Pembicaraan Yundhi dengan seorang laki-laki di teras rumahnya sangat jelas di dengar Tiara, tapi maksud dari kalimat Yundhi untuk mengantarkan motor Tiara ke rumah setelah selesai di perbaiki yang menjadi tanda tanya di otaknya. Mau di bawa ke rumah siapa motornya? Jangan sampai Yundhi menyabotase motornya untuk di sita di rumahnya, mau pakai apa dia pergi beraktivitas.
"Motorku mau diperbaiki di mana?" Tiara langsung saja bertanya setelah Yundhi duduk di sampingnya, laki-laki matang itupun telah pergi meninggalkan rumah Tiara.
"Di bengkel lah masa di apotek. Adduh, iya iya ampun, kebiasaan deh kamu sukanya main pukul."
"Nggak ke lo doang Yundhi, ke kita-kita juga dia cadas." Jenny menimpali sambil serius menikmati rujak yang di bawa Yundhi.
"Makanya kalau di tanya jawabnya yang benar. Anda juga sekalian, setop makan rujak gue, dari mertua gue tuh!"
Mendengar Tiara menyebut kata 'mertua' Jenny langsung tersedak buah belimbing yang ia kunyah, Mimi tak kalah ribut, ia sudah terbatuk-batuk dan merasa panas di hidung hingga kepala.
"Lo udah sejauh mana Ra sampai nyebut mertua?" tanya Jenny dengan susah payah.
"Ada yang dia ga ceritain ke kita, Jen." suara Mimi hampir tak terdengar.
Tiara memilih fokus pada Yundhi daripada meladeni Mimi dan Jenny yang tersedak.
"Emang jawabanku salahnya di mana, kamu guru lho, masa jawabanku ga paham."
"Terus maksudnya mau di bawa ke rumah siapa?" senyum jahil Yundhi terbentuk mendengar pertanyaan Tiara yang sebenarnya ia juga tahu bahwa pacarnya itu sudah tahu keanehan dari ucapannya.
"Aku suruh mang Jay bawa ke bengkel temanku, kalau udah selesai di perbaiki aku minta bawa ke rumah." wajah Tiara masih menuntut jawaban, "Kamu kan sakit jadi ga bisa bawa motor, besok aku yang antar jemput, kalau aku tugas nanti mang Jay yang ke sini gantiin aku, oke."

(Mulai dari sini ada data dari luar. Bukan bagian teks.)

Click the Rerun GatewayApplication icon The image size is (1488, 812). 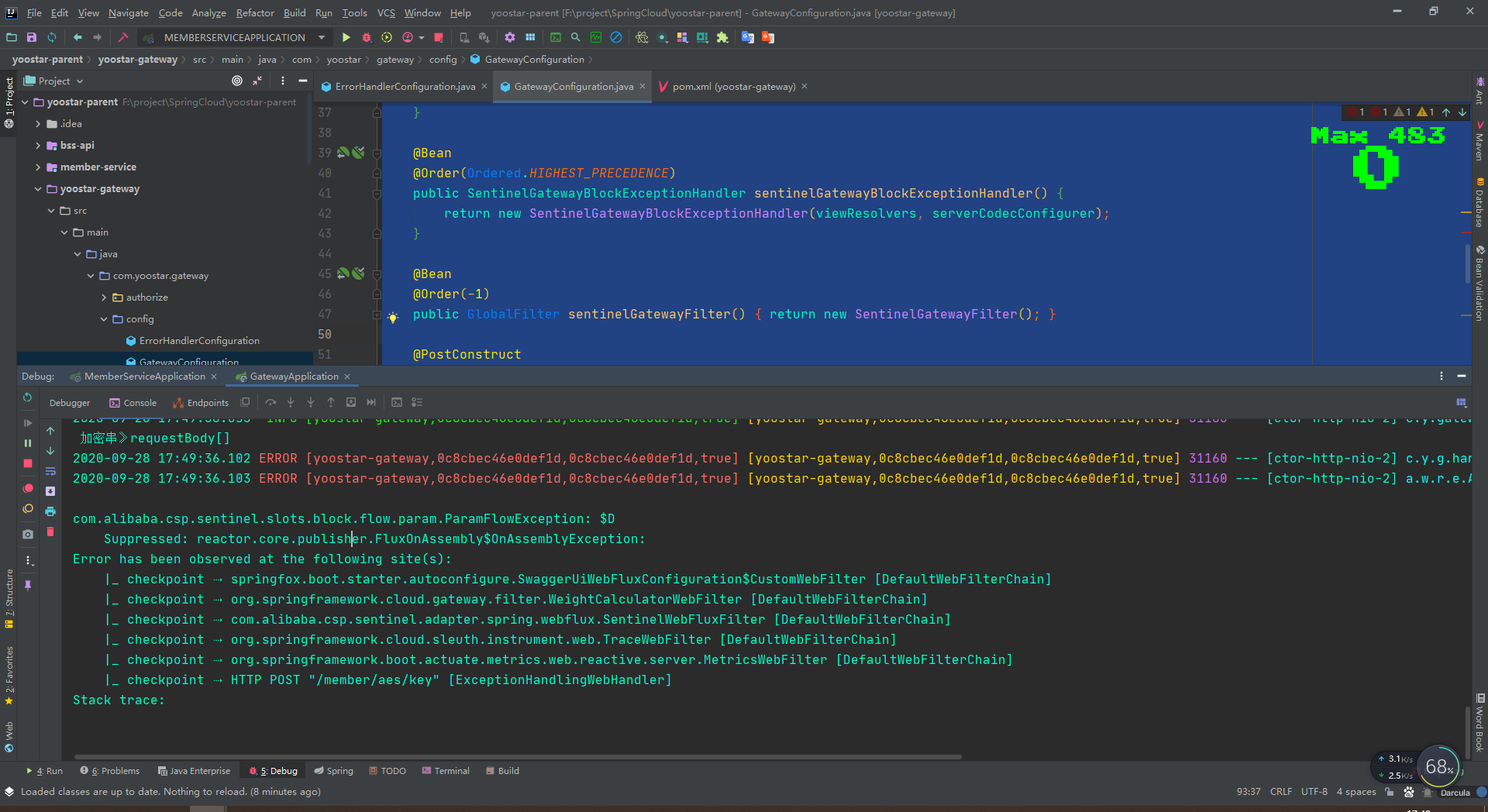click(x=28, y=397)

"Aku ga mau, ini lusa juga luka aku udah kering, malah besok udah bisa bawa motor lagi, kamu telpon sekarang suruh bawa ke sini motornya." Tiara menolak.

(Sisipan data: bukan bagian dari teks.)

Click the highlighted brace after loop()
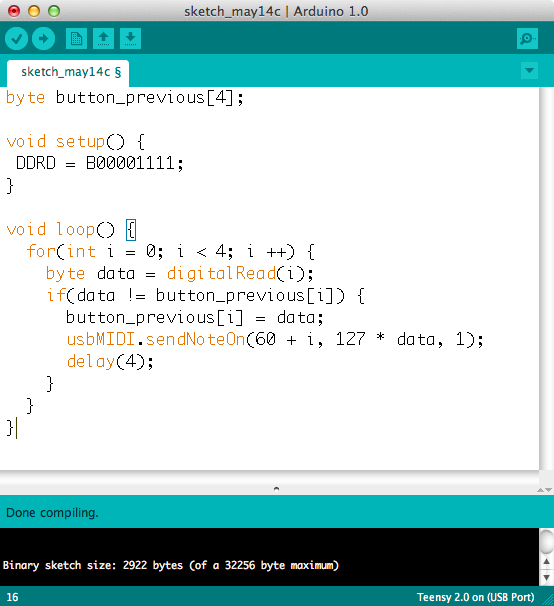This screenshot has width=554, height=606. (131, 230)
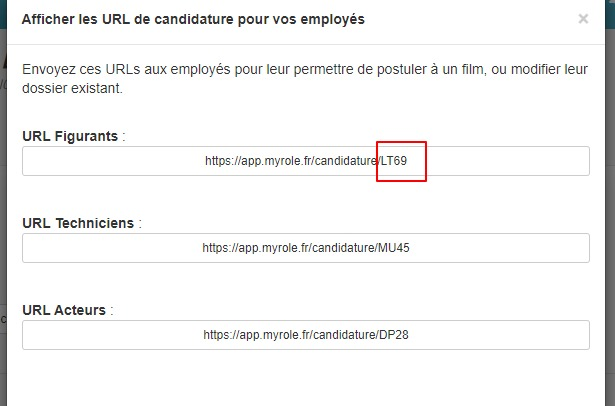Click inside the URL Figurants field

click(x=306, y=161)
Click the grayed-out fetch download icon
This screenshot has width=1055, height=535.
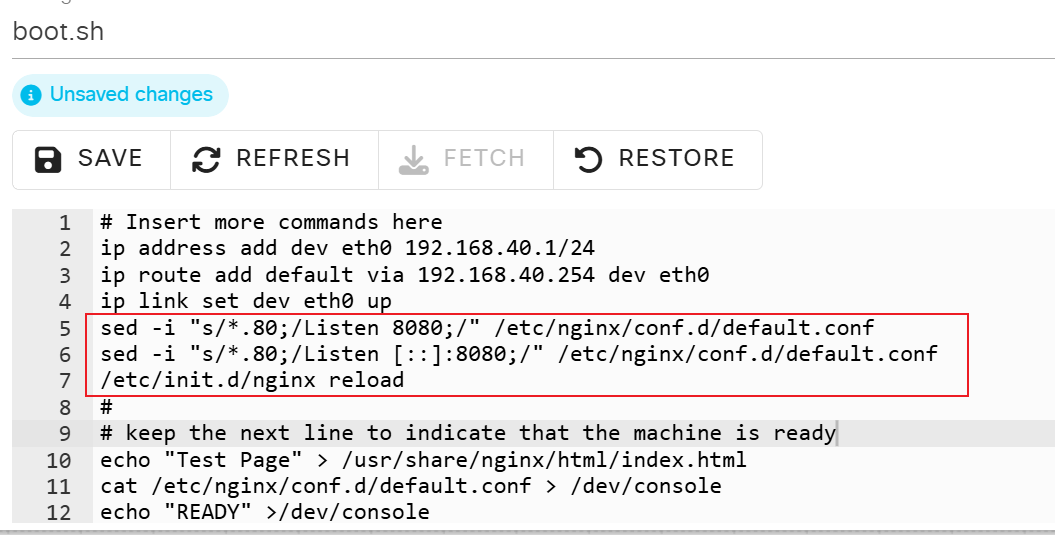(x=414, y=160)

"Kamu bilang sendiri ajak ke mama, mertua kamu tu, aku mah anak soleh ga mau ngelawan."
"Maksudnya?"
"Ini tu titahnya mama langsung kemarin setelah dengar kamu jatuh dari motor."

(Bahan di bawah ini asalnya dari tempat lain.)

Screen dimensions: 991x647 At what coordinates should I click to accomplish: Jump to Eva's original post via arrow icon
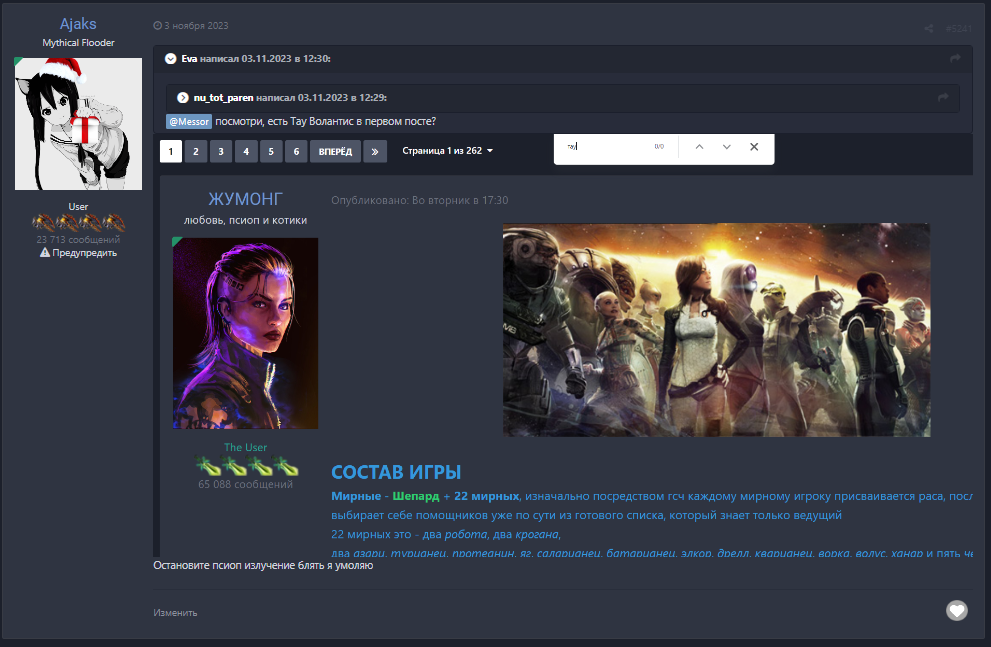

Tubuh Tiara lemas seketika mendengar Yundhi menyebut 'permintaan mama', bakalan ribet kalau harus nolak maunya orang tua.
Tiara langsung membisu, pikirannya buntu, bukannya tidak senang jika di perhatikan, tapi lebih takut jika nanti omongan orang muncul jika melihatnya naik turun mobil padahal biasanya naik motor. Tiara ingin membahas masalah ini lebih dalam dengan Yundhi, tapi melihat dua makhluk betina di depannya, Tiarapun hanya menyimpan uneg-unegnya dalam hati dan mengambil alih rujak yang tadi dinikmati Jenny dan Mimi.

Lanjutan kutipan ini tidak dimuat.